Govt talks of freeing fuel prices from regulatory clutches | business | Hindustan Times
Today in New Delhi, India
Mar 30, 2017-Thursday
New Delhi
  • Humidity
  • Wind

Govt talks of freeing fuel prices from regulatory clutches

business Updated: May 29, 2009 21:06 IST
HT Correspondent

The first official announcement on freeing the domestic prices of petrol and diesel from government control came on Friday, when Petroleum Minister Murli Deora said that his ministry is considering de-regulation of the fuel prices.

“The issue of deregulation is being discussed and it will be put up to the Cabinet for a decision,” Deora said after taking charge of the ministry. “It should happen in about six weeks.”

At current crude oil prices of $60 a barrel, it would mean an increase of petrol prices by Rs 2 a litre, diesel prices will fall by 50 paise a litre.

Within minutes, shares of oil marketing companies like Bharat Petroleum and Indian Oil Corp were up 8-10 per cent, as the stock market expected them to be able to price their products at market rates.

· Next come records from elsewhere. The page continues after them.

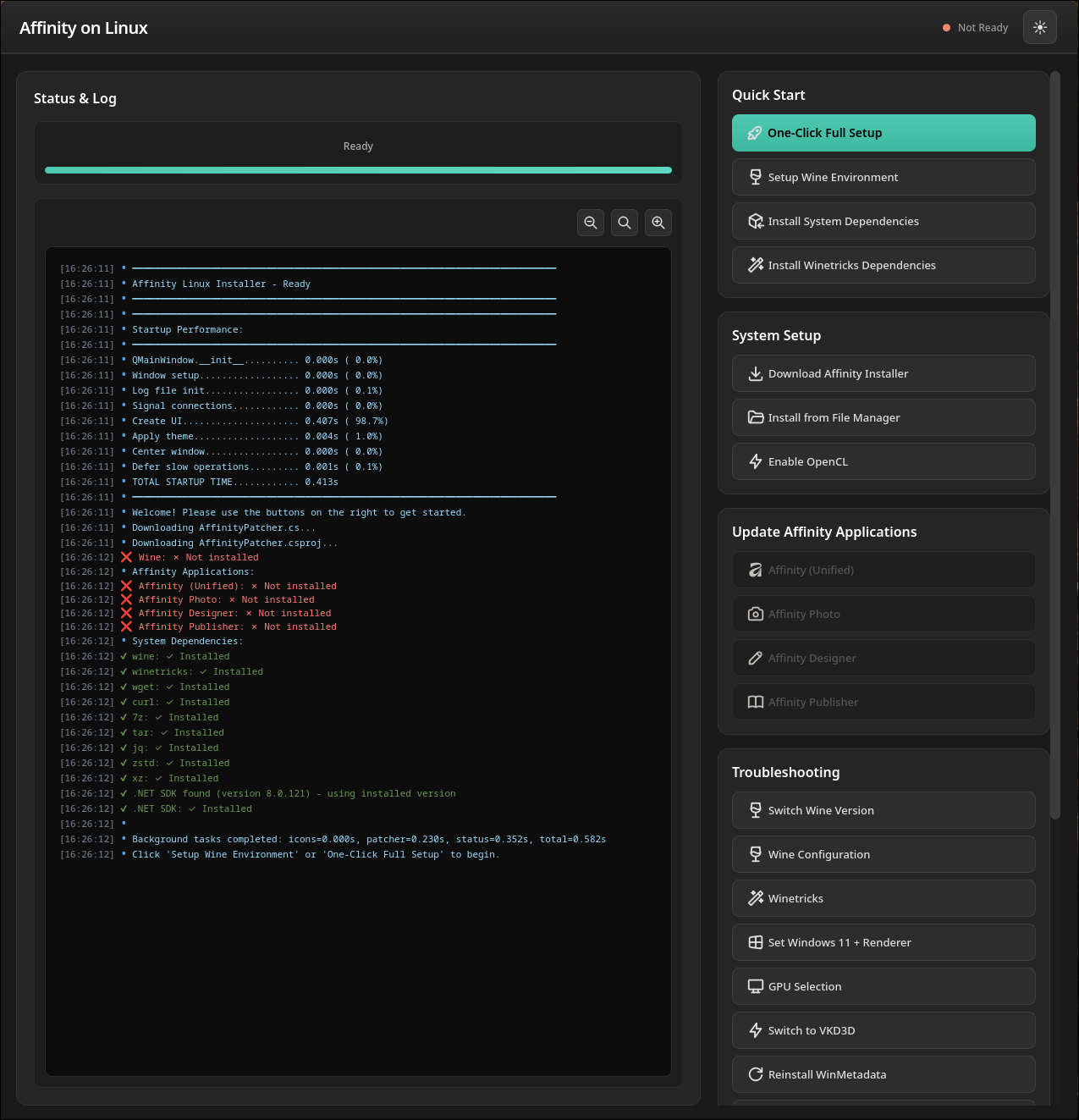The image size is (1079, 1120).
Task: Open Install Winetricks Dependencies
Action: 883,265
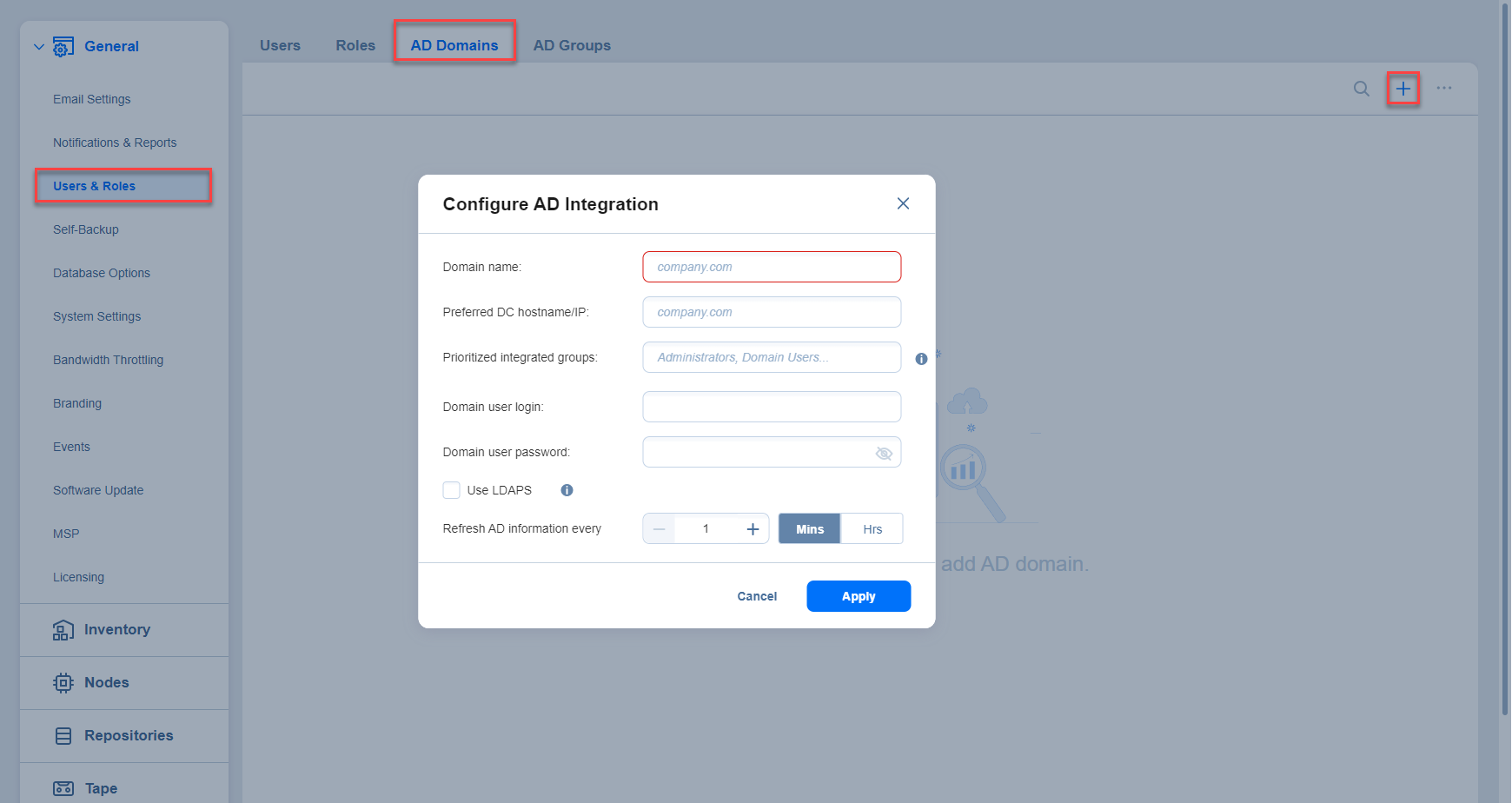The height and width of the screenshot is (803, 1512).
Task: Show the domain user password
Action: tap(884, 452)
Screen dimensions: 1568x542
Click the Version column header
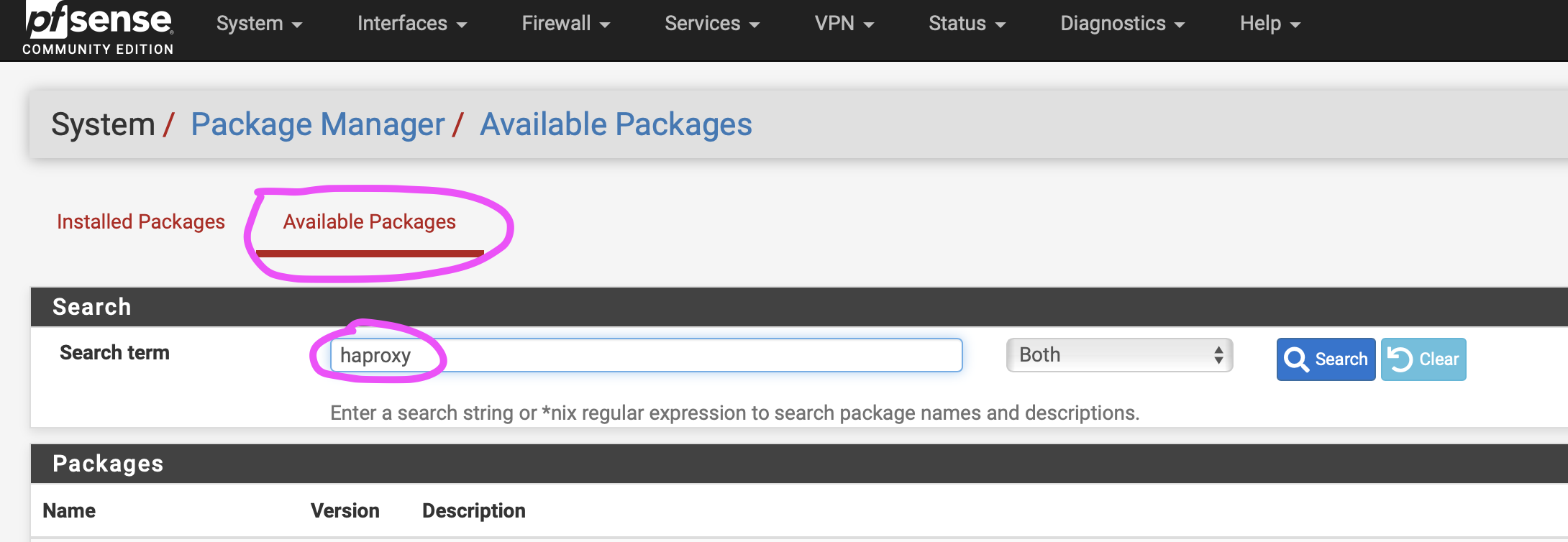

Retail prices of auto fuels (petrol and diesel) and cooking fuels (LPG and kerosene) are currently regulated in India and oil companies do not have the freedom to align them in line with the international oil prices.

The de-regulation of fuel prices is aimed at giving freedom to the oil marketing companies (OMCs), which have to sell
auto and cooking fuels in the domestic market at prices lower than their cost prices.

In order to balance the interests of consumers, the freedom to oil companies to fix petrol and diesel prices will be subject to global crude oil prices remaining around $75 a barrel, a senior official said.

Petroleum ministry sources said that in the event of crude oil crossing the $75, the government would intervene in the market and reduce the burden on the common man by sharing revenue losses of retailers between the treasury and upstream oil and gas companies.

Deora also hinted that after the decontrol of fuel prices, the government will also look at correcting domestic gas prices.

“If this happens, companies will make good profits because thy will be able to fully recover the costs of fuels sold by them in the domestic market,” Amitabh Chakraborty, president equity, Religare Enterprises said. “In addition, the government will also be able to reduce its subsidy and control its growing fiscal deficit.”